While this looks very cool, I'm not a huge fan of this kind of step-by-step visualization. This uses very clear graphics, and looks very clever, it has some limitations. I think that some aspects of "visualization" can be misleading. Following an execution path for a specific initial condition can obscure events and conditions that aren't on the happy path. It's not clear how a group of statements establish a more general condition.

I'm a fan of formal post-conditions. From these, we can postulate a statement, and work out the weakest precondition for the statement. As we work through this exercise, we create a formal proof and a program. It's very elegant. And it covers the general case, not specific examples.

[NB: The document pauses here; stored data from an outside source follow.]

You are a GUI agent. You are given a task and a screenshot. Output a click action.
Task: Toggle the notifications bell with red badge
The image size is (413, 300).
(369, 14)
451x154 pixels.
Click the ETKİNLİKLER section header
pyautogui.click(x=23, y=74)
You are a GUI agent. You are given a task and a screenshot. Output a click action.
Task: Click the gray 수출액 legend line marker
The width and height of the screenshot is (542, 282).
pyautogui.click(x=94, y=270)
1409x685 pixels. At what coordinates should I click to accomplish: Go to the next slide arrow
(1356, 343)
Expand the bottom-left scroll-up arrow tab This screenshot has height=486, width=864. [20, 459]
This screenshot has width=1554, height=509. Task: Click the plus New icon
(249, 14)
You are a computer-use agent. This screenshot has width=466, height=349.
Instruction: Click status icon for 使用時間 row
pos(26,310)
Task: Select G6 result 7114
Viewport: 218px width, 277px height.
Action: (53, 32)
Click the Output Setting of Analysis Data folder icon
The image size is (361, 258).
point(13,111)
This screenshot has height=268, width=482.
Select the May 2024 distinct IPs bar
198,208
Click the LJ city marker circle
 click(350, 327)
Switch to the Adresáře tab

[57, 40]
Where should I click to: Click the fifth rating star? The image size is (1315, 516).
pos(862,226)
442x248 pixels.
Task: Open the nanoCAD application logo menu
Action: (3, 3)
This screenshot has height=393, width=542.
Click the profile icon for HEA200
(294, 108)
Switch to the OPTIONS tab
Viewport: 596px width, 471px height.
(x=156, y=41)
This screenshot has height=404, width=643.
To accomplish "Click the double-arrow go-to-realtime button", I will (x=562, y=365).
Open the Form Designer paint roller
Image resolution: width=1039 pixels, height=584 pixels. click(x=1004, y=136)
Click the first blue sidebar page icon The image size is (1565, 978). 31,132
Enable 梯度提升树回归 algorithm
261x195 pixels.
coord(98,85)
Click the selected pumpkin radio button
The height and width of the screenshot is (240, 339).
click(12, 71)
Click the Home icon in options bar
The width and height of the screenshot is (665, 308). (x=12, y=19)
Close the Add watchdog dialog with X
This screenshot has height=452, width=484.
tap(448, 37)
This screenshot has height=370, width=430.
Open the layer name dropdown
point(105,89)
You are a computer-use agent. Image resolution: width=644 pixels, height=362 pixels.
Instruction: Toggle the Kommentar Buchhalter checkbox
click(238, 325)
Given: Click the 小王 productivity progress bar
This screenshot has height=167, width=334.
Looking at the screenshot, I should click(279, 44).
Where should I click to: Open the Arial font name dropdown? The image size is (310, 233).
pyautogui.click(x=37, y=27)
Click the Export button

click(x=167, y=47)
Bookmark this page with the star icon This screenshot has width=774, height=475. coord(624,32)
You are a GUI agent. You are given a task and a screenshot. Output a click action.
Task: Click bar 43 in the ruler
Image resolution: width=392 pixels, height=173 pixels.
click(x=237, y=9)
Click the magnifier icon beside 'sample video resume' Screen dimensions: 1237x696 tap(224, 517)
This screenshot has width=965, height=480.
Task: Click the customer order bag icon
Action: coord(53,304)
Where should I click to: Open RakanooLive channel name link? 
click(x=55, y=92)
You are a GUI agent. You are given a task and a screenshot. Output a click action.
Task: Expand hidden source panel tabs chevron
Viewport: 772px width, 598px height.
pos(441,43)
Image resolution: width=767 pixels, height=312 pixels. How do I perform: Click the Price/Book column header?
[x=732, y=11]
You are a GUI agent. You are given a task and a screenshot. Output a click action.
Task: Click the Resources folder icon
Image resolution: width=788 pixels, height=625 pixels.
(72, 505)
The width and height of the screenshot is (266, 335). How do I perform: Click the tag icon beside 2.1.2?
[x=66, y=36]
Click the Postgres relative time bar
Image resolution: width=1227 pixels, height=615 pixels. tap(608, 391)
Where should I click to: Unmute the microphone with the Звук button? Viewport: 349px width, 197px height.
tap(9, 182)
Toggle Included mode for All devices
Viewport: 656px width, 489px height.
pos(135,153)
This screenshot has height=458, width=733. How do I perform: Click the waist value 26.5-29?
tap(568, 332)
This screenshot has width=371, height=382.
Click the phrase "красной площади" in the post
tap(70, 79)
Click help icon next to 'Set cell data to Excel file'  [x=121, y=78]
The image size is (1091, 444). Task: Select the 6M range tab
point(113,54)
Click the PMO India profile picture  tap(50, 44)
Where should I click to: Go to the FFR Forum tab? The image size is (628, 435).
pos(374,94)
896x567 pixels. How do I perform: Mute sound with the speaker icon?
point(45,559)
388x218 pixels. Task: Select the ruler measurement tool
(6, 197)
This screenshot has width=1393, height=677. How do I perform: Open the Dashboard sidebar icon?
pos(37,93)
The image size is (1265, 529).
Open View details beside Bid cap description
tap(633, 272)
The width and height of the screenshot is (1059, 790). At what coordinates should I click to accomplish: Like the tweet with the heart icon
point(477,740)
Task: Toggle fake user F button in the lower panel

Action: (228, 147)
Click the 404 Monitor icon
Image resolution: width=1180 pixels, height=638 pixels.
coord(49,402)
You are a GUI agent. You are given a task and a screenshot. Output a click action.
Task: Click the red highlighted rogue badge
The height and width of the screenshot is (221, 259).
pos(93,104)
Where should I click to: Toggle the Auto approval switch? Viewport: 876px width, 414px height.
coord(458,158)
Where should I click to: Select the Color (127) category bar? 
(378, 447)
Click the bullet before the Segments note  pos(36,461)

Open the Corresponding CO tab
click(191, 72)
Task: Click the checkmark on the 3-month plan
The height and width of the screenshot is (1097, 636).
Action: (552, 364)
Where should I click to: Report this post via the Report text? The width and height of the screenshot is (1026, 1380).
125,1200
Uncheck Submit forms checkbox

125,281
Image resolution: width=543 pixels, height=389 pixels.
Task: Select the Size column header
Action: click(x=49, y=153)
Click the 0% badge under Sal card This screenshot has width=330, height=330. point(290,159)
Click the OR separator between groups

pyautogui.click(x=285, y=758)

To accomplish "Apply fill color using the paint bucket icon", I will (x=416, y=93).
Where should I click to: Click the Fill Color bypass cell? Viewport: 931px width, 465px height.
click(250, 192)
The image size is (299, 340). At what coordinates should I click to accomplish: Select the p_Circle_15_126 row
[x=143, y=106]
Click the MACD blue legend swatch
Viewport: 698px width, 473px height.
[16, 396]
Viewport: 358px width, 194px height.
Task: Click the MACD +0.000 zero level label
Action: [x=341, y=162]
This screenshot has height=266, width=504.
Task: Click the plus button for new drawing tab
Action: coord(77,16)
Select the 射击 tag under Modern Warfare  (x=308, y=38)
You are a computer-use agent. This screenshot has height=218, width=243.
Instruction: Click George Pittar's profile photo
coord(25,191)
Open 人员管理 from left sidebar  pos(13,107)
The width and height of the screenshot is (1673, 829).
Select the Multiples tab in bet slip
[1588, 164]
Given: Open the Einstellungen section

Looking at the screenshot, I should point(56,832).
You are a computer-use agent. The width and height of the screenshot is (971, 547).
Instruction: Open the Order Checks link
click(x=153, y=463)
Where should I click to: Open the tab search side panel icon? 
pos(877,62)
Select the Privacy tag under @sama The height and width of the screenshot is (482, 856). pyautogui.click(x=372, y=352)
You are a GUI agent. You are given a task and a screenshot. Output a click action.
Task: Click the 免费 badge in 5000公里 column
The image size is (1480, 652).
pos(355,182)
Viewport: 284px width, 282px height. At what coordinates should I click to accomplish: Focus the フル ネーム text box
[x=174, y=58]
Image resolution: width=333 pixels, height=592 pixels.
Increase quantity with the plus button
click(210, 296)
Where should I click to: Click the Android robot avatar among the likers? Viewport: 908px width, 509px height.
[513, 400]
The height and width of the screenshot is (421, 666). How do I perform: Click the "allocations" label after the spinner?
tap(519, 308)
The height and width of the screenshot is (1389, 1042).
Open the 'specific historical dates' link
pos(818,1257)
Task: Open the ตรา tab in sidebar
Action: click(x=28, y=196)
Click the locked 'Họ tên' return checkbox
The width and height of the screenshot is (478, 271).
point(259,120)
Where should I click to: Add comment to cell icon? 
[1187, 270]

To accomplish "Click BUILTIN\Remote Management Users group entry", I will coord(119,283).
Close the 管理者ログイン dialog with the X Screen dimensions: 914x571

Most importantly, this effort depends on having formal semantics for each statement. To write code, we need to have a concise definition of the general state change is made by each statement in a language. We're looking at the general case for each statement rather than following a specific initial condition through a statement.

Sidebar.
In C, what does this do? a[i++] = ++i; There is no formal definition. The statement has three state changes stated. But how are they ordered? No matter what initial values for a[] and i we provide, this is still pretty murky. A debugger only reveals the specific implementation being debugged.
Visualization may help some people understand the state change created by a statement. Some people do learn things by watching this kind of "debugger" mode. In particular, this may help because it has much better graphics than the built-in character-mode debugger.

This idea works best with programs that already make sense: programs that are well designed. Programs that make orderly progress from some initial state to the desired final state.

Programs written by learners may not be all that clean. Realistically, they may be inept. They may even reach the far end of the spectrum and be downright bad.

While this tool is graphically gorgeous, it's still a debugger. It wallows around in an internal world in which the formal semantics can get obscured. The general case can't easily be shown.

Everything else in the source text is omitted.